Mercado energético
El petróleo busca recuperar estabilidad en plena crisis de Ormuz
La Agencia Internacional de Energía anticipa una mejora de la demanda en el último trimestre de 2026 y un fuerte crecimiento de la oferta durante 2027. La situación en Medio Oriente y el tránsito por Ormuz siguen siendo factores clave.
El mercado mundial del petróleo atraviesa una etapa de fuerte volatilidad, pero las últimas proyecciones comienzan a mostrar señales de una posible recuperación hacia el cierre de 2026 y, con mayor claridad, durante el próximo año.
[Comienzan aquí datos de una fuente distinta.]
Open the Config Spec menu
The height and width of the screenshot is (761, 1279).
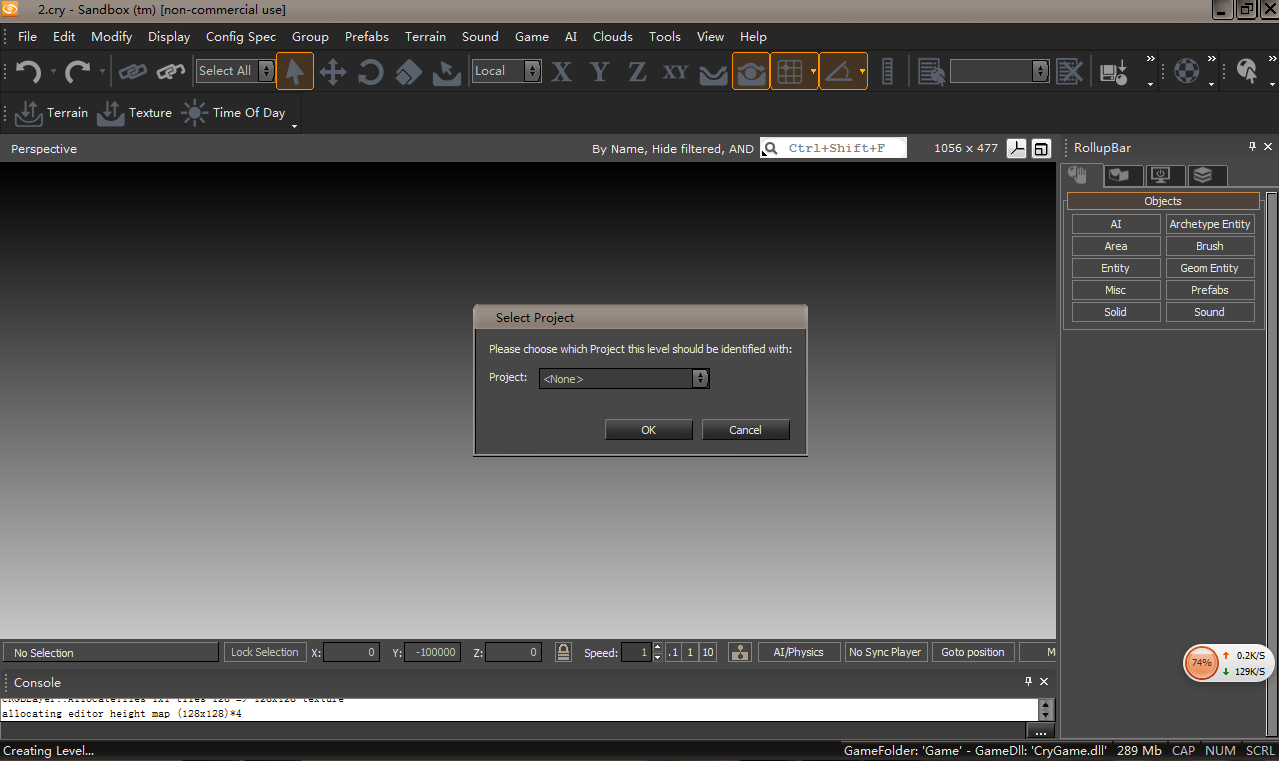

En su Informe del Mercado Petrolero de agosto, el organismo revisó sus principales estimaciones para el sector y advirtió que las interrupciones provocadas por la crisis en Medio Oriente, el cierre del estrecho de Ormuz y los elevados precios de los combustibles están afectando el consumo y la disponibilidad de crudo y derivados.
La demanda global de petróleo se contraería en promedio 1,6 millones de barriles diarios (mb/d) durante 2026, una reducción 510.000 barriles diarios mayor a la calculada en el informe anterior. El deterioro responde principalmente a las dificultades para transportar petróleo y productos refinados, además del impacto de los precios elevados sobre el consumo.
La caída será particularmente importante durante el segundo y tercer trimestre. La IEA estima una contracción de 4,9 mb/d en el segundo trimestre y de 2,8 mb/d en el tercero. Sin embargo, el organismo espera que la tendencia se revierta en los últimos tres meses del año, con un crecimiento estimado de 580.000 barriles diarios.
Para 2027, el panorama resulta más favorable: la demanda mundial podría crecer en 2,4 mb/d, marcando una recuperación después de la contracción prevista para este año.
La oferta comienza a recuperarse
La producción mundial también mostró una mejora durante julio. La oferta global aumentó 2,4 mb/d, hasta alcanzar los 101,5 mb/d. Sin embargo, el volumen continúa 6,3 mb/d por debajo del registrado un año atrás, debido fundamentalmente a las interrupciones en Medio Oriente y Rusia.
En el Golfo, la producción se incrementó otros 2,5 mb/d durante julio, hasta los 23,9 mb/d, después de haber aumentado 3,7 mb/d en junio.
Pese a esta recuperación, la producción regional todavía se encuentra 8,3 mb/d por debajo de los niveles anteriores a la guerra. El principal obstáculo continúa siendo el transporte. Las exportaciones de petróleo de la región, incluyendo aquellas realizadas a través de rutas alternativas al estrecho de Ormuz, disminuyeron 2,1 mb/d en julio, hasta aproximadamente 15 mb/d.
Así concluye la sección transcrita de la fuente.